The game got underway and, with the men distracted, Evie moved closer. ‘Excuse me?’ The woman didn’t hear her so she took another tentative pace forward as though playing Grandmother’s Footsteps, wanting the woman to turn but uncertain what to say when she did.
‘Rose?’ A male voice called out from behind her, both Evie and the woman turning. ‘Have you seen my notebook?’
‘You left it lying about. Marge almost threw it away.’ The woman, Rose, reached under her chair and retrieved a battered blue book, a pencil trapped within its pages.
The man looked at Evie and she felt her cheeks redden beneath his stare. He looked only a little older than her but he was different to the boys she’d gone to school with. Years of rationing and light deprivation had left them scrawny and pasty. This man was well-fed, tall, and the sun hit the angles of his cheekbones so that it seemed to her, in that moment, that he was the source of the light.
‘Can we help you?’ Rose walked over.
‘Oh. I just…’ What was wrong with her? She’d been standing across the street for half an hour, thinking of nothing but clever introductions, and now she couldn’t formulate a simple sentence? ‘Sorry, I…’
‘You’re from round here?’ the man interrupted.
‘Yes. I live over in Brixton.’ She pointed in the general direction.
Rose handed him the notebook. ‘Lawrie, stop pestering the poor girl. She only came to see what was going on, didn’t you?’
Evie nodded, feeling foolish. The man called Lawrie smiled at her and for almost six seconds she forgot to breathe.
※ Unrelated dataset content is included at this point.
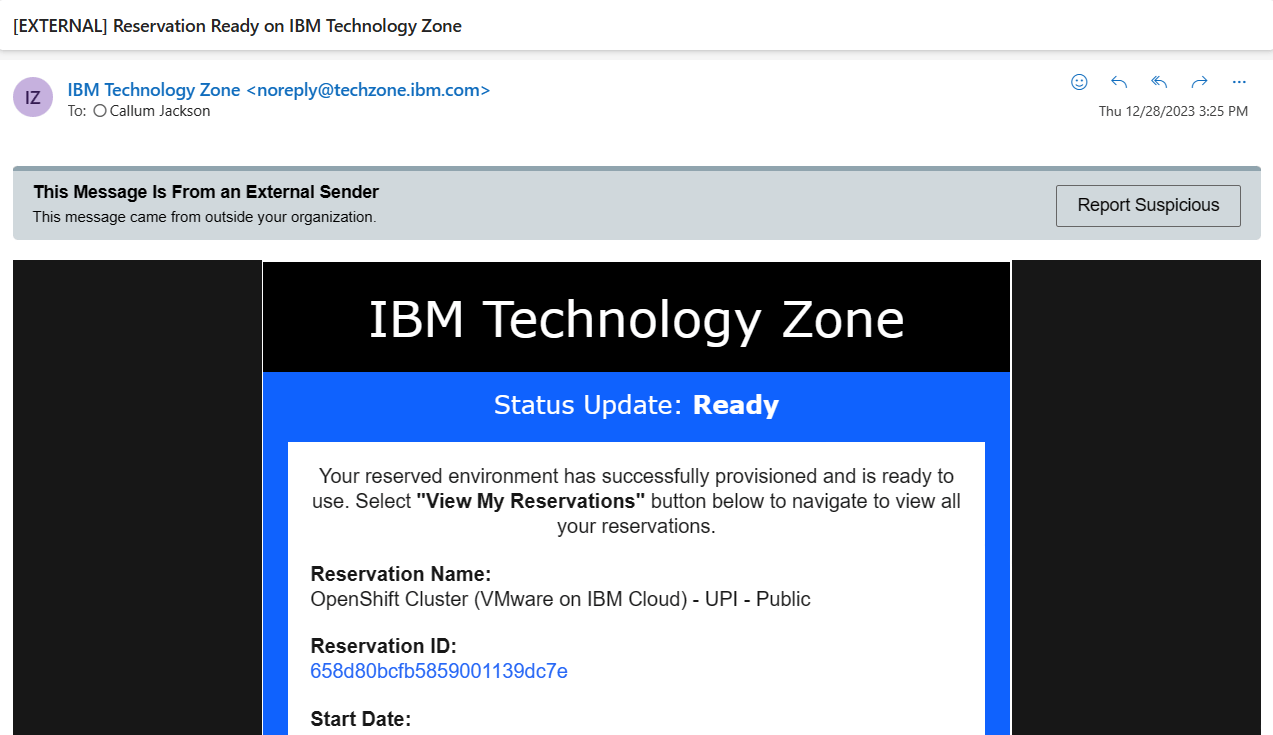Click the View My Reservations bold text
Image resolution: width=1273 pixels, height=735 pixels.
pyautogui.click(x=529, y=501)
She felt sweat gather in shallow pools under her arms, trapped by the restrictive white blouse that was prescribed as uniform for her secretarial college. She should have made more effort with her hair, not just scraped it back and forced it into a bun. Compared to Rose, she felt like a little girl.
‘Why don’t you come and watch?’ Rose invited. ‘This lot are mad about cricket and it’ll be nice to have a girl to chat to.’